Fradelle's works were bought by such notables as Lord Holland (Holland House), the Earl of Egremont (Petworth House), Lord Northwick, Wynn Ellis, J. Marshall of Leeds, and the Duke of Leuchtenberg of Munich. The Earl of Leicester's Visit to Amy Robsart at Cumnor Place is exhibited at Petworth House (the preparatory drawing for the latter is in the British Museum, London), and Fradelle's Othello Relating the Story of His Life to Brabantio and Desdemona is now part of the Royal Shakespeare Company Collection in Stratford upon Avon. Drawings by Fradelle can be found at the Musée des Beaux-Arts in Bordeaux, France.

Many of Fradelle's works were engraved by artists such as Charles Turner (for example, The Earl of Leicester's Visit to Amy Robsart at Cumnor Place), William Say (Queen Elizabeth and Lady Paget and Belinda at Her Toilette, as well as The Interview Between Lady Jane Grey and Dr. Roger Ascham), R. Smart (Princess Elizabeth at Woodstock), J. Jazet (Chatelar Playing the Lute to Mary Queen of Scots), V. Rogers and A. Duncan (both of whom engraved Mary Queen of Scots and Her Secretary Chatelar), and U. Denis (Belinda at Her Toilette). Some of the engravings can be found at the National Portrait Gallery and the Courtauld Institute of Art in London and the Bibliothèque Nationale in Paris.

Manuscript letters by Fradelle to Baron Darnay, Mr and Mrs Ogle, and Mrs Herving are at the Princeton University Library and at the Getty Research Institute in Los Angeles.

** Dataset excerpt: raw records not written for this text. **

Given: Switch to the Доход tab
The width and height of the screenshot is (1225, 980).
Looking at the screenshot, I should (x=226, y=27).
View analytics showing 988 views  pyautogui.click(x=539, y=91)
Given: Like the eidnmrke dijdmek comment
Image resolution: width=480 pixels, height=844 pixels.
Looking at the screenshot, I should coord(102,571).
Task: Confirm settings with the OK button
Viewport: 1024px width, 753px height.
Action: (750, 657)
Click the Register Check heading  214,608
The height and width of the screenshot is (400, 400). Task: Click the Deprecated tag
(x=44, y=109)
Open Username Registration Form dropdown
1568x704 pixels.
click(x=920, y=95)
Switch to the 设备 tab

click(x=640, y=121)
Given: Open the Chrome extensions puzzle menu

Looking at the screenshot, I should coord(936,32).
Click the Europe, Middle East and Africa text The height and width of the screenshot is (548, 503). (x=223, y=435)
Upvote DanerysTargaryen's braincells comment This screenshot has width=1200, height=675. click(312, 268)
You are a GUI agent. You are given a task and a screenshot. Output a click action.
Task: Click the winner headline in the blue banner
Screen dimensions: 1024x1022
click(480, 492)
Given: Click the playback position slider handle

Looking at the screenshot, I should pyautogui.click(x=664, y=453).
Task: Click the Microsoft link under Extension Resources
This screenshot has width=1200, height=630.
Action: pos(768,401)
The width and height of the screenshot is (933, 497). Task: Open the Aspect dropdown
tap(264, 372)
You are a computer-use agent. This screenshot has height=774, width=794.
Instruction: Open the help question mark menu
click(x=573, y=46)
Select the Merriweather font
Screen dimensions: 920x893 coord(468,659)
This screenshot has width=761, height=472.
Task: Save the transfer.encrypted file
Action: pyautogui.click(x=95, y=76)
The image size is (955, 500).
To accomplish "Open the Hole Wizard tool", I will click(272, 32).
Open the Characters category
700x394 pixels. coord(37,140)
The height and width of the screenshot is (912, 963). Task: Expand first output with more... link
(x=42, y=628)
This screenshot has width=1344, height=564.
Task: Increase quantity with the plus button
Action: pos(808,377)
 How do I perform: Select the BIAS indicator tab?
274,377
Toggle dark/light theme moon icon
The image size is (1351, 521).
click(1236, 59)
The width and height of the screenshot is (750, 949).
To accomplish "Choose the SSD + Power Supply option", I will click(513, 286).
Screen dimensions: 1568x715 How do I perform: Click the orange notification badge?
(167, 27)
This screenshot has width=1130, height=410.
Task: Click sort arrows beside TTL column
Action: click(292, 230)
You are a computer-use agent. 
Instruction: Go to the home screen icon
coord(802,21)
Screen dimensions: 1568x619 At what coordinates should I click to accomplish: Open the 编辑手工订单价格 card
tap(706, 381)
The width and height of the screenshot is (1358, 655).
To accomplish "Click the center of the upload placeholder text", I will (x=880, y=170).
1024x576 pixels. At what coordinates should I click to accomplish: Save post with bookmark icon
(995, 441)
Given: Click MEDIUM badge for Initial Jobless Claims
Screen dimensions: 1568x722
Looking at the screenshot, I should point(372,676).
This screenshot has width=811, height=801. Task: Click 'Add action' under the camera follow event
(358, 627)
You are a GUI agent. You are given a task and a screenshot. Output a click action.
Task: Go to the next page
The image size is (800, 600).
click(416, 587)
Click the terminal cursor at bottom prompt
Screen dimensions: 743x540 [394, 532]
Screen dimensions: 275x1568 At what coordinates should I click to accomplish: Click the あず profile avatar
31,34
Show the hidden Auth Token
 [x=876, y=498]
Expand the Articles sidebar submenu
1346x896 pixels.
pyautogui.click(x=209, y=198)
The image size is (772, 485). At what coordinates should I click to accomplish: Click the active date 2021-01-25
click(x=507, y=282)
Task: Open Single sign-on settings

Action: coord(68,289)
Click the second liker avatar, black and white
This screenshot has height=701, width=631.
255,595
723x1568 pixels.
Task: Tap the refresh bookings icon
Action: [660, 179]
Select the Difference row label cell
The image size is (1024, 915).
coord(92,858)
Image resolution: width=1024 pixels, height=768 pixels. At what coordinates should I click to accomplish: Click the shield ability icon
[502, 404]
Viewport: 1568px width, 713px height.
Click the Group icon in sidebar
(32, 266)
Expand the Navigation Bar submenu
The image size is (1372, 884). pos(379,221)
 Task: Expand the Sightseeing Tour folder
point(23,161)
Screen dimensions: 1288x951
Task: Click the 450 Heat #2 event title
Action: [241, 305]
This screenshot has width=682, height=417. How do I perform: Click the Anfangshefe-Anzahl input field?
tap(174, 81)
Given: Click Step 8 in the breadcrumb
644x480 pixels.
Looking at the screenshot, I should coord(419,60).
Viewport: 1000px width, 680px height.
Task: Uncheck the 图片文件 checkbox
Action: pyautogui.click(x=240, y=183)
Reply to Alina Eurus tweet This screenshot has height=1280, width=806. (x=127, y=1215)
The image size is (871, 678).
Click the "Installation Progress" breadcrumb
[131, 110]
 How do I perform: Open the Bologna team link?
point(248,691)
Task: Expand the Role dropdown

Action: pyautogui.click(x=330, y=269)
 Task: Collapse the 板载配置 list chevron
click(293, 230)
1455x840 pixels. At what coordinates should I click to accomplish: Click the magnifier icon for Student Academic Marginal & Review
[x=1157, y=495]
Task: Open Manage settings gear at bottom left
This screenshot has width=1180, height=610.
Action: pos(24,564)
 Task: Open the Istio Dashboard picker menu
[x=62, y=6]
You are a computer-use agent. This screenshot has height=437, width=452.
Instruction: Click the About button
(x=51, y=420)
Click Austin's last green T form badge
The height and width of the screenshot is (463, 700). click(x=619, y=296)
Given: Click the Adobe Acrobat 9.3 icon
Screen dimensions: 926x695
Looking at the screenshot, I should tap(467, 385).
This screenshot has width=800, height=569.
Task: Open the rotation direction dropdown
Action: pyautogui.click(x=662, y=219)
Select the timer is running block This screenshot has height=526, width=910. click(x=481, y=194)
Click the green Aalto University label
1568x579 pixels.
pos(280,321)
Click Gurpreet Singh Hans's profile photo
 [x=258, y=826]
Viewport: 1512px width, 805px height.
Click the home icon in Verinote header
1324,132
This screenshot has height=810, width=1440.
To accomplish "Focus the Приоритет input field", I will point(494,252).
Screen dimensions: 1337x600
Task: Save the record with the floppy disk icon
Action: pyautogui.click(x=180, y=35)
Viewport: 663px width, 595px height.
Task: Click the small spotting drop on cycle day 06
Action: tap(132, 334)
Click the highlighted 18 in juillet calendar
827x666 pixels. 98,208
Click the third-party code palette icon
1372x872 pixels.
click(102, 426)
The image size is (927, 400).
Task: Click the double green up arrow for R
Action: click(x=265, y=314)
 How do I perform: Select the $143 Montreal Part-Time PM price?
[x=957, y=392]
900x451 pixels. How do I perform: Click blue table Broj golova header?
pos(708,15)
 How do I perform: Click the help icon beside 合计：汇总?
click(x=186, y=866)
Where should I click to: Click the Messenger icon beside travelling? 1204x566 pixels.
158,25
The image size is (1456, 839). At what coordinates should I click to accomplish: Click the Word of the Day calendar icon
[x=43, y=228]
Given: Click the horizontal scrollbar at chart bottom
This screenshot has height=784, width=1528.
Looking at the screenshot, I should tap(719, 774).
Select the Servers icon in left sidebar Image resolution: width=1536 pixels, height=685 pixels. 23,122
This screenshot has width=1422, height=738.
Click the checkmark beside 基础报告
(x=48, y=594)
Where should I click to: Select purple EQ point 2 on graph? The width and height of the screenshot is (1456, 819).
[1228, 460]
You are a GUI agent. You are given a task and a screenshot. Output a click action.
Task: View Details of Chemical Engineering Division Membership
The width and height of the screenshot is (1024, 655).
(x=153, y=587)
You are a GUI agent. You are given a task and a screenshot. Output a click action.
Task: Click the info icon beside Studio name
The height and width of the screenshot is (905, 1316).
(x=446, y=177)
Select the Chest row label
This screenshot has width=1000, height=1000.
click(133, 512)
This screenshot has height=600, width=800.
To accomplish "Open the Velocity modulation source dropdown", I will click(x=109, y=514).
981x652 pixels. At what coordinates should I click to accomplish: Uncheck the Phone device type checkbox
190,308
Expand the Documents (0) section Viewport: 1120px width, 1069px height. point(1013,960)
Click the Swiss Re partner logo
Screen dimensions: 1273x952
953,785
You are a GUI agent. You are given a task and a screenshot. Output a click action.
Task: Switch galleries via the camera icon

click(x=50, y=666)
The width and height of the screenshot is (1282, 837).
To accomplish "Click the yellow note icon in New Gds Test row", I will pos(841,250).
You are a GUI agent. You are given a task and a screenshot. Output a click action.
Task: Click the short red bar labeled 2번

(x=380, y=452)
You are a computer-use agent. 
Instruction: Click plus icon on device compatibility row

In recent years, paintings by Fradelle have been sold by Lawsons (Sydney), Bonhams (London), Ritchies (Toronto), Christies (London) and Bart Wouters Kunsthandel (Brasschaat, Belgium), among others. The paintings concerned are Queen Elizabeth and Lady Paget; Interior Scene Depicting a Shakespearian Man Reciting Poetry to a Lady; Origin of Painting; Milton Dictating Paradise Lost to His Daughter; A Dance in La Campagna; Portrait of a Lady in a Blue Dress Playing the Harp, a Landscape Beyond; and Scene from Othello.